しかしながら、既に三でみたとおり、本件注射を直接脊髄に実施することは注射針が脊柱管にさえぎられるので不可能である。また、三でみたとおり、本件注射の注射針を硬膜外腔を通過させて硬膜内に到達させて薬液を脊髄液中に混入させた場合は、本件注射の実施にあたり注射に先立つて行つた吸引テストのさいに脊髄液が吸引されるはずであり、かつ注射後即時に全脊麻(全身麻痺)が発生する確率が非常に高いが、右吸引テストのさい脊髄液は吸引されておらず、かつ注射後全脊麻は発生していないのであるから、本件注射の注射針を硬膜外腔を通過させて硬膜内にまで到達させ薬液を脊髄中に混入させたものではない。また、三でみたとおり、本件注射は、仙骨裂孔を刺入点として、通常の長さの注射針を使用して実施されたものであるから、距離的に、右注射針によつて本件症状の原因となつている神経を損傷することは不可能であり、かつ注射針によつて直接神経を損傷した場合は、当該損傷された神経(一本)のみに麻痺が発生するものであるところ、本件症状は、複数の神経の麻痺により生じているのであるから、本件注射を実施したさいに、注射針によつて直接神経を損傷したものではない。

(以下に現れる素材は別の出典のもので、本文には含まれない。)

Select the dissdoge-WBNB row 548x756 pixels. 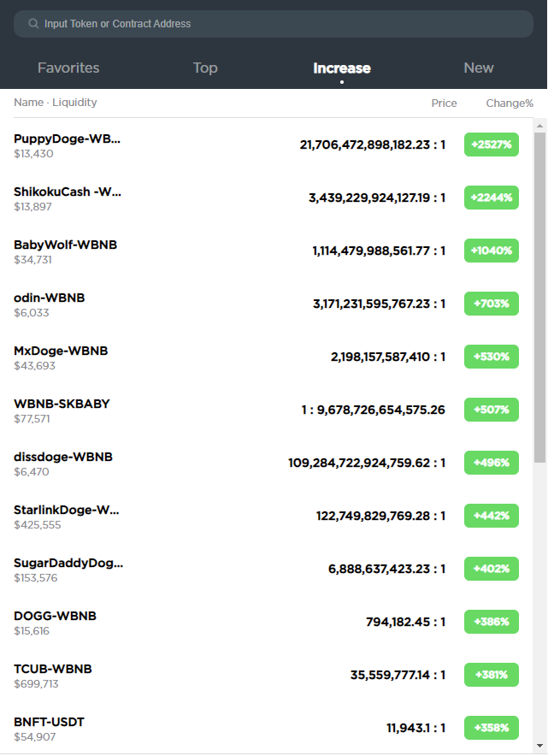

そうすると、被告が本件注射を実施するさいして、原告の主張するいずれの過誤もおかしていないと認められるので、この点に関する原告の主張は理由がないというべきである。

(3) さらに、原告は、被告は、初診時に原告の症状を腰椎間板ヘルニアの可能性を有する坐骨神経痛と診断したが、実際は原告の第三、第四腰椎間に腫瘍状のヘルニアが発生していたところ、このような場合には、医師としては、かりに右原告の症状を正確に認識することができなかつたとしても、原告をいつたん入院させて一定期間経過観察をしたうえで、原告の治療方法を決定すべきであり、かつ治療方法として注射を選択した場合には、注射液には副作用の少ないステロイド剤などを採用し、さらに注射にさいしても患者に異常を認めた場合は注射を中止し、かつ適切な措置をとるなどしてできる限り神経麻痺の発生を防止すべき注意義務があるにもかかわらず、被告はこれを怠り、初診時にいきなり薬液作用の強い麻酔剤(マーカイン)を注射液に含む本件注射を実施し、かつ本件注射実施中原告が再三異常な痛みを理由に本件注射の実施を中止するように訴えたのを無視して本件注射を中止せずに続行した過失があると主張する。

被告が経過観察を行わずに本件注射を実施したことに過失があるとはいえないことは、既に(1)でみたとおりである。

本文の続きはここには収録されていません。